23. In Digital Rights Ireland v Minister for Communications & Others,
(cases C-293/12 and C-594/12, 8 April 2014), the Court of Justice of the
European Union held as follows:
“26. In that regard, it should be observed that the data which providers of publicly
available electronic communications services or of public communications networks
must retain, pursuant to Articles 3 and 5 of Directive 2006/24, include data necessary
to trace and identify the source of a communication and its destination, to identify the
date, time, duration and type of a communication, to identify users’ communication
equipment, and to identify the location of mobile communication equipment, data
which consist, inter alia, of the name and address of the subscriber or registered user,
the calling telephone number, the number called and an IP address for Internet
services. Those data make it possible, in particular, to know the identity of the person
with whom a subscriber or registered user has communicated and by what means, and
to identify the time of the communication as well as the place from which that
communication took place.

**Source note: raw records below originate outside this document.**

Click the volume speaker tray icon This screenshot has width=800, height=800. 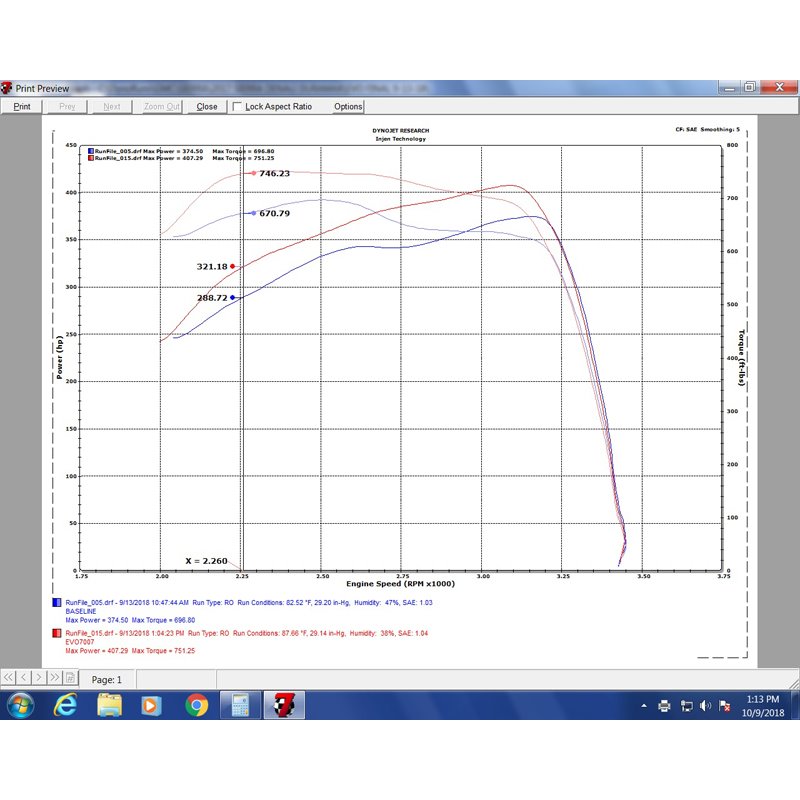pyautogui.click(x=705, y=706)
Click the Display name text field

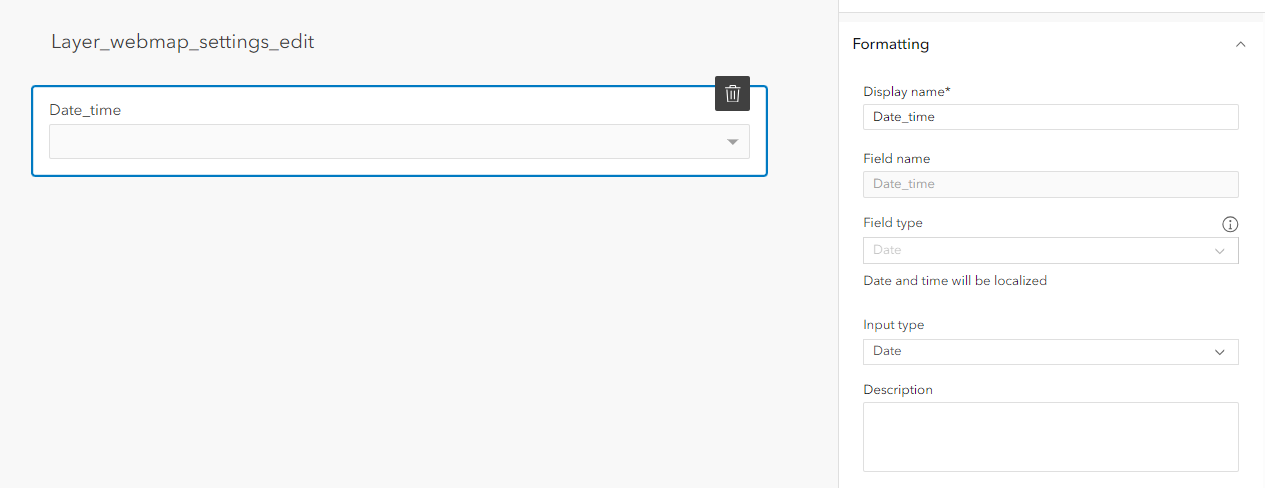(1050, 117)

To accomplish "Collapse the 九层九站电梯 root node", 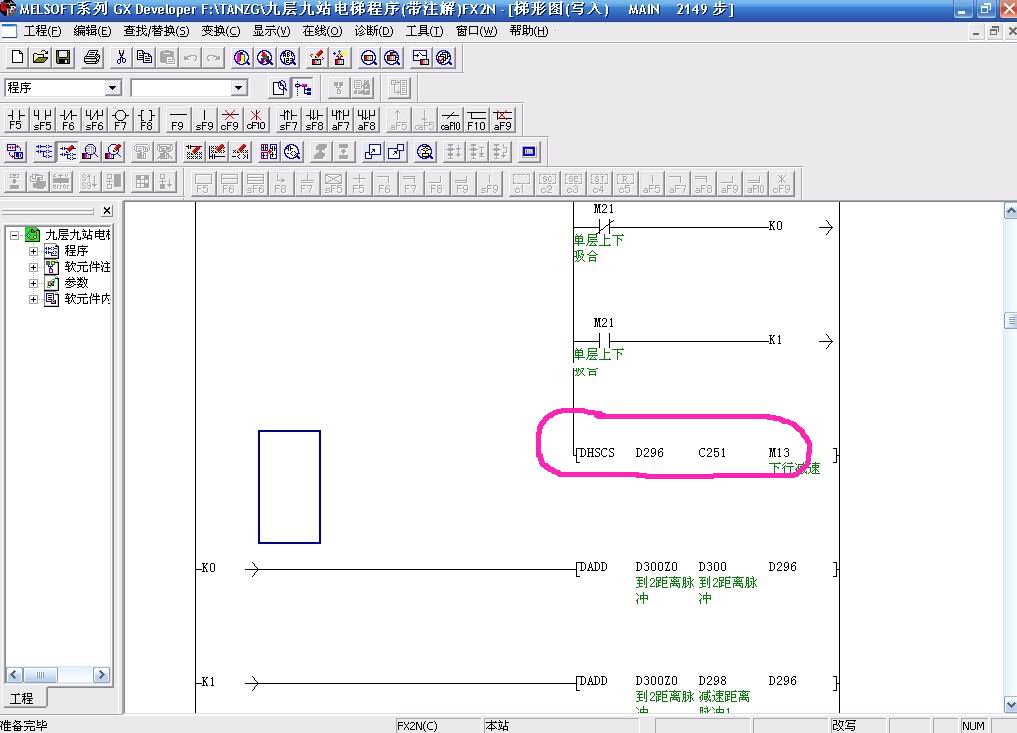I will (14, 235).
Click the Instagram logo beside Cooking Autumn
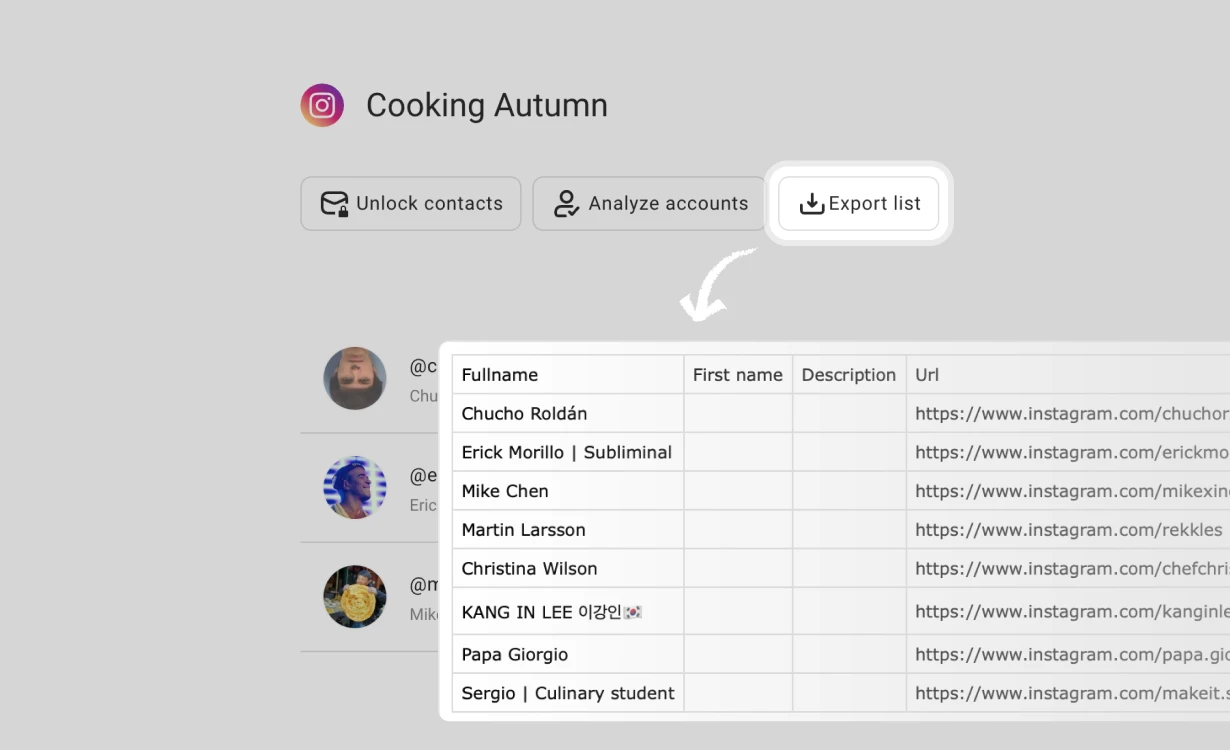Screen dimensions: 1230x750 click(322, 104)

They also make it possible to know the frequency of the
communications of the subscriber or registered user with certain persons during a
given period.
27. Those data, taken as a whole, may allow very precise conclusions to be drawn
concerning the private lives of the persons whose data has been retained, such as the
habits of everyday life, permanent or temporary places of residence, daily or other
movements, the activities carried out, the social relationships of those persons and the
social environments frequented by them.
...
52. So far as concerns the right to respect for private life, the protection of that
fundamental right requires, according to the Court’s settled case-law, in any event,
that derogations and limitations in relation to the protection of personal data must
apply only in so far as is strictly necessary (Case C-473/12 IPI EU:C: 2013:715,
paragraph 39 and the case-law cited).
...
62. In particular, Directive 2006/24 does not lay down any objective criterion by
which the number of persons authorised to access and subsequently use the data
retained is limited to what is strictly necessary in the light of the objective pursued.
Above all, the access by the competent national authorities to the data retained is not
made dependent on a prior review carried out by a court or by an independent
administrative body whose decision seeks to limit access to the data and their use to
what is strictly necessary for the purpose of attaining the objective pursued and which
intervenes following a reasoned request of those authorities submitted within the
framework of procedures of prevention, detection or criminal prosecutions. Nor does
it lay down a specific obligation on Member States designed to establish such limits.”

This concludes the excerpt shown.